After delivering a gain of 5.5 percent for the first half of 2023, gold is poised for continued support that could generate modest price increases in the second half of the year, according to the World Gold Council’s (WGC) mid-year outlook.
The consensus economic forecast is for a mild economic contraction in the United States, resulting from the Federal Reserve’s tightening of monetary policy. After an expected interest rates increase in late July, many economists anticipate the Fed will put its interest rate hikes on hold. In such an “on-hold” environment, gold has delivered an average monthly gain of 0.7 percent, which is equivalent to an annualized return of 8.4 percent.

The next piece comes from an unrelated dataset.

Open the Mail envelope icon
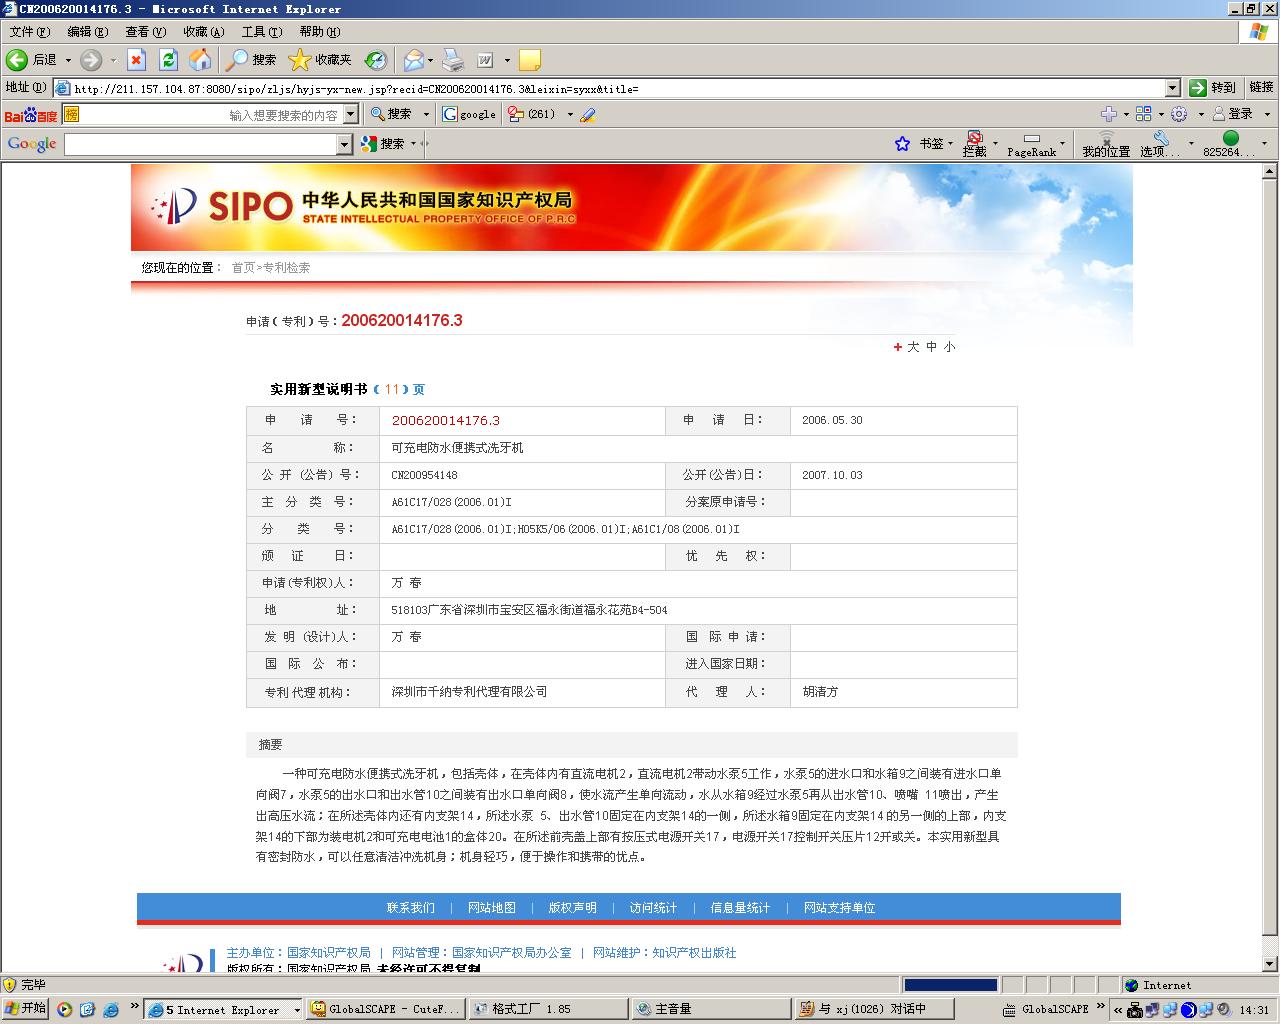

This analysis is based on the Fed’s hold periods in 2000, 2006-2007 and 2019.
The Fed has hit the economic brakes hard, boosting interest rates by five percent between March of 2022 and May of 2023. If that aggressive tightening has a stronger than expected impact on the economy, driving it into recession, the potential gains for gold are significant. “Historically, such periods have resulted in higher volatility, significant stock market pullbacks and an overall appetite for high quality, liquid assets such as gold,” points out the WGC. However, if the Federal Reserve continues to aggressively raise interest rates, gold could confront a challenging second half, as rising rates and a rising dollar are typically negatives for the price of gold.